▶ **Try it**: From the line containing "Instruction: Select the Max Bet button" to the final line of the entries, every line is to be reproduced exactly; no other line belongs in the output.
···
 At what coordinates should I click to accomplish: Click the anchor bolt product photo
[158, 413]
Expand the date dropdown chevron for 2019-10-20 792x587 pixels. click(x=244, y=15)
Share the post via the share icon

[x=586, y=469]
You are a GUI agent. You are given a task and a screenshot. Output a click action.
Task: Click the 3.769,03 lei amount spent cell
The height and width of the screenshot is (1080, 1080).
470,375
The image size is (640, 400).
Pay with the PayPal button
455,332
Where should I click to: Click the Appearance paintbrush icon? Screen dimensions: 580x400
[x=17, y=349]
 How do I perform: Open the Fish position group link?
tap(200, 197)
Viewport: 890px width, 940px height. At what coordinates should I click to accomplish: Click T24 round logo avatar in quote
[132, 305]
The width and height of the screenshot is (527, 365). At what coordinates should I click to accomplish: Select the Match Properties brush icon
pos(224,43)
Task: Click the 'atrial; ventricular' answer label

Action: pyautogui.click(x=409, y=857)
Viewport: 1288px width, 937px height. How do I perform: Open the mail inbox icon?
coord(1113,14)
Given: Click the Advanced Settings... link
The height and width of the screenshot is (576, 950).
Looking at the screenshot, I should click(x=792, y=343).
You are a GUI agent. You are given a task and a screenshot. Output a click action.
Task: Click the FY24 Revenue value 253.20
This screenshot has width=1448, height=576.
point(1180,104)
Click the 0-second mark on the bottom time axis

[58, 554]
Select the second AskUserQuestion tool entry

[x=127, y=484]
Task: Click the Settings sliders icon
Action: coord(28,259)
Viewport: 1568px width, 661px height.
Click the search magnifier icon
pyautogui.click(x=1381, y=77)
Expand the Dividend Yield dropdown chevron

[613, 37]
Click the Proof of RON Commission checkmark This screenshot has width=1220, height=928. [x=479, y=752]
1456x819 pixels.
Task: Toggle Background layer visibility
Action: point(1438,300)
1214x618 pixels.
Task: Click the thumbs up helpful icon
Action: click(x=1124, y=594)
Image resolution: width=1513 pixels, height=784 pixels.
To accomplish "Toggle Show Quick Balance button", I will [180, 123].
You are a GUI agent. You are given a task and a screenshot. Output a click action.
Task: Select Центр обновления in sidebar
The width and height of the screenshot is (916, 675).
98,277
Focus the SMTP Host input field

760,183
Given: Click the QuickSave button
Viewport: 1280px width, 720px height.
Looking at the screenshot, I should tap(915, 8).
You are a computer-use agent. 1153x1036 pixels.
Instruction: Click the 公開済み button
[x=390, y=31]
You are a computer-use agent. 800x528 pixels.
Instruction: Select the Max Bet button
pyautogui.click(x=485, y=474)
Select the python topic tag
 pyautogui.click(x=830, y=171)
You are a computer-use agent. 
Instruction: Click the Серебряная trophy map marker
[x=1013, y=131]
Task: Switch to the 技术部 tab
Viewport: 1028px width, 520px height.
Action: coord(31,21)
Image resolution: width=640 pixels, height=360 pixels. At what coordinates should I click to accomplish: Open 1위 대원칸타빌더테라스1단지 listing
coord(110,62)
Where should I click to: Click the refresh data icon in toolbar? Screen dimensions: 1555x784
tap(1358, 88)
···
▶ **Finished exercise**:
Instruction: Select the Max Bet button
pyautogui.click(x=485, y=474)
Select the python topic tag
 pyautogui.click(x=830, y=171)
You are a computer-use agent. 
Instruction: Click the Серебряная trophy map marker
[x=1013, y=131]
Task: Switch to the 技术部 tab
Viewport: 1028px width, 520px height.
Action: coord(31,21)
Image resolution: width=640 pixels, height=360 pixels. At what coordinates should I click to accomplish: Open 1위 대원칸타빌더테라스1단지 listing
coord(110,62)
Where should I click to: Click the refresh data icon in toolbar? Screen dimensions: 1555x784
tap(1358, 88)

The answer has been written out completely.